● **Provided entries**
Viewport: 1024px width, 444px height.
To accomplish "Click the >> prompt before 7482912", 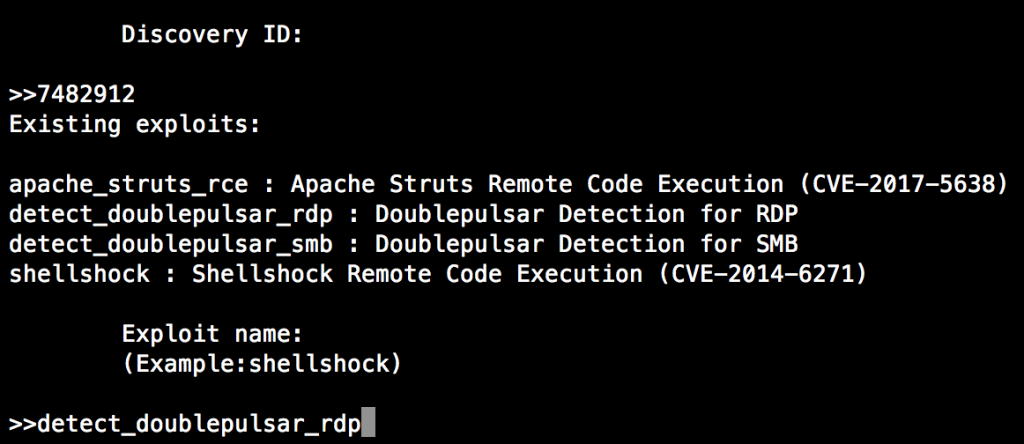I will pyautogui.click(x=24, y=95).
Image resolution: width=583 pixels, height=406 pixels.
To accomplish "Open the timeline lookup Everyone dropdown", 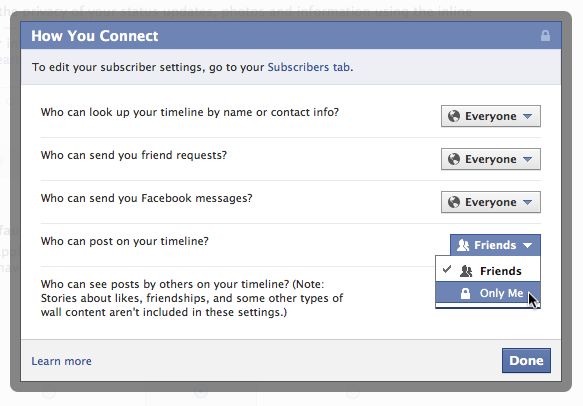I will pyautogui.click(x=491, y=116).
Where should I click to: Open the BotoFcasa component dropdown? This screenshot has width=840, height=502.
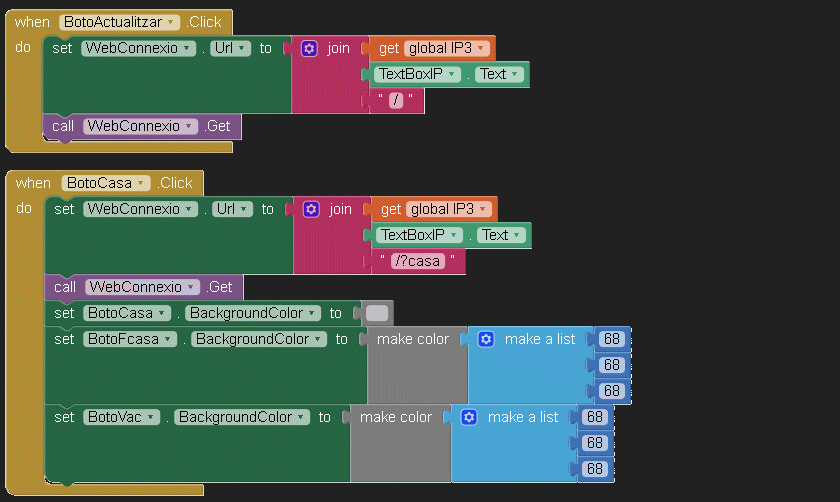tap(170, 339)
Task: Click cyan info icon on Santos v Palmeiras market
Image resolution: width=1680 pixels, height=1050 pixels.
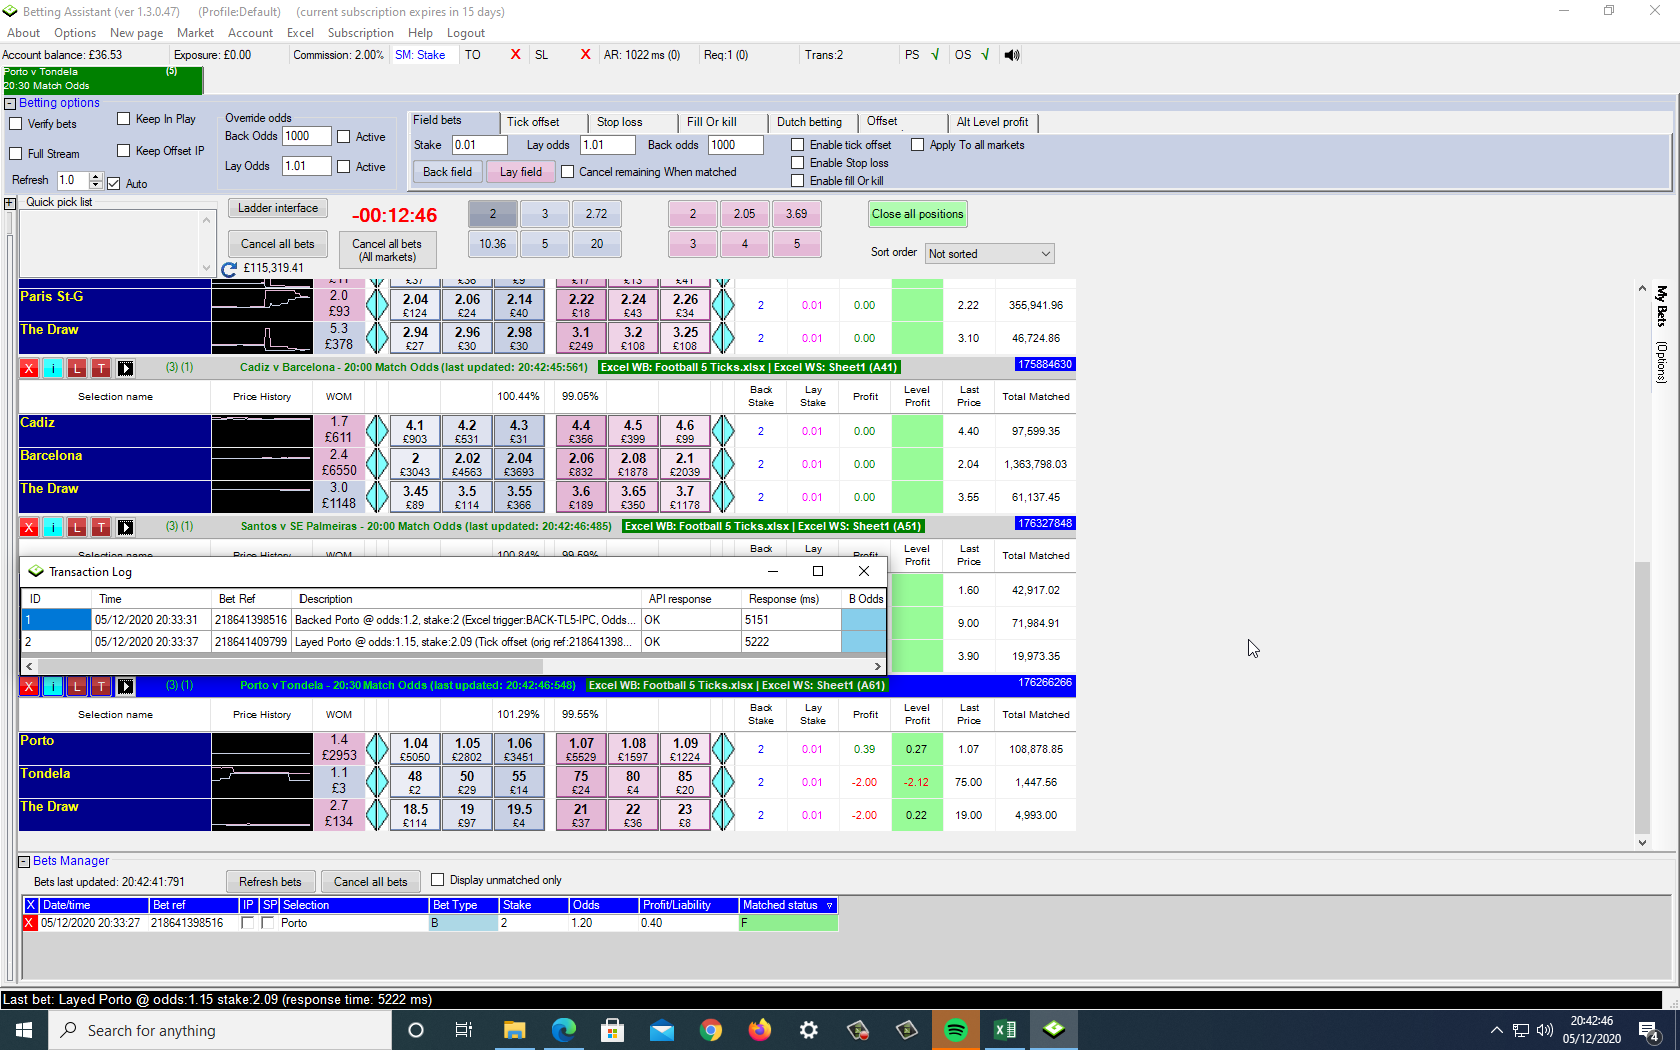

● **Try it**
Every line above that holds the word "pixels" should be copied out.

● **Solution for this exercise**
Image resolution: width=583 pixels, height=406 pixels.
Image resolution: width=1680 pixels, height=1050 pixels.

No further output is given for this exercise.